Tasks to complete:
1. In the explanation of the otosclerosis diagnosis, at what frequency does the notch seen in noise-induced hearing loss occur?
2. Print the part of the otosclerosis explanation that begins at the words "Why not the" and stops after the words "fit one entity.", character for character.
Segment Start: Excerpted text
Solution and Explanation

Build the diagnosis from the triad in the stem plus the audiogram signature.

Clinical pattern: a female patient, mild conductive hearing loss, and tinnitus. This combination, especially in a young/middle-aged woman, strongly suggests otosclerosis - a disorder of abnormal bone remodelling that fixes the stapes footplate in the oval window, with a clear female predominance.

Audiogram reasoning: the pure-tone audiogram shows the bone-conduction line sitting above (better than) the air-conduction line - an air-bone gap that defines a conductive loss. Crucially, the bone-conduction curve dips down by ~15-20 dB at about 2 kHz and recovers on either side; this artefactual dip is Carhart's notch, the signature of stapedial fixation in otosclerosis (it disappears after successful stapedectomy).

Putting it together: conductive loss + Carhart notch at 2000 Hz + female + tinnitus = otosclerosis.

Why not the others: Ménière's disease is a sensorineural, low-frequency fluctuating loss accompanied by episodic vertigo and ear fullness - not a conductive Carhart pattern. Noise-induced hearing loss (NIHL) is sensorineural with a notch at 4 kHz and a noise-exposure history, so it cannot explain a conductive audiogram. "None" is wrong because the findings clearly fit one entity.

Hence the audiogram and history are diagnostic of Otosclerosis (option A).
Segment End: Excerpted text
Segment Start: Supplied data
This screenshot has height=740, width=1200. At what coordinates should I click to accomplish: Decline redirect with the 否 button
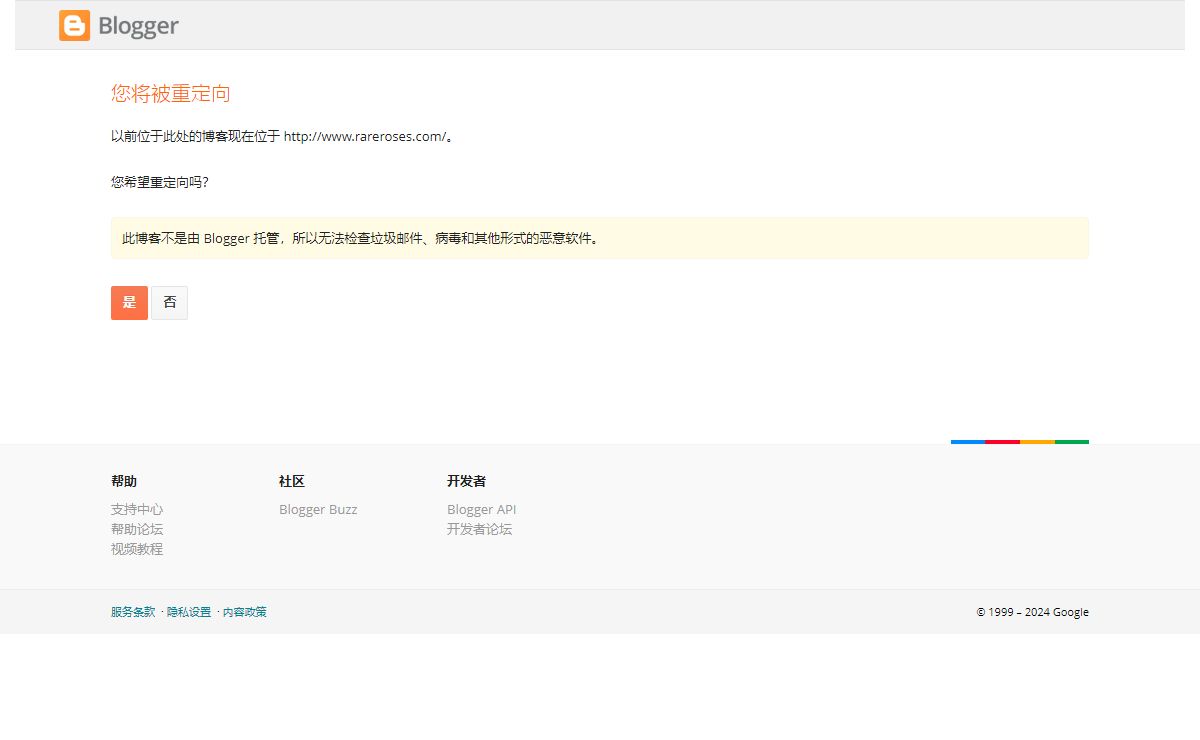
Segment End: Supplied data
Task-by-task outputs:
1. At 4 kHz.

2.
Why not the others: Ménière's disease is a sensorineural, low-frequency fluctuating loss accompanied by episodic vertigo and ear fullness - not a conductive Carhart pattern. Noise-induced hearing loss (NIHL) is sensorineural with a notch at 4 kHz and a noise-exposure history, so it cannot explain a conductive audiogram. "None" is wrong because the findings clearly fit one entity.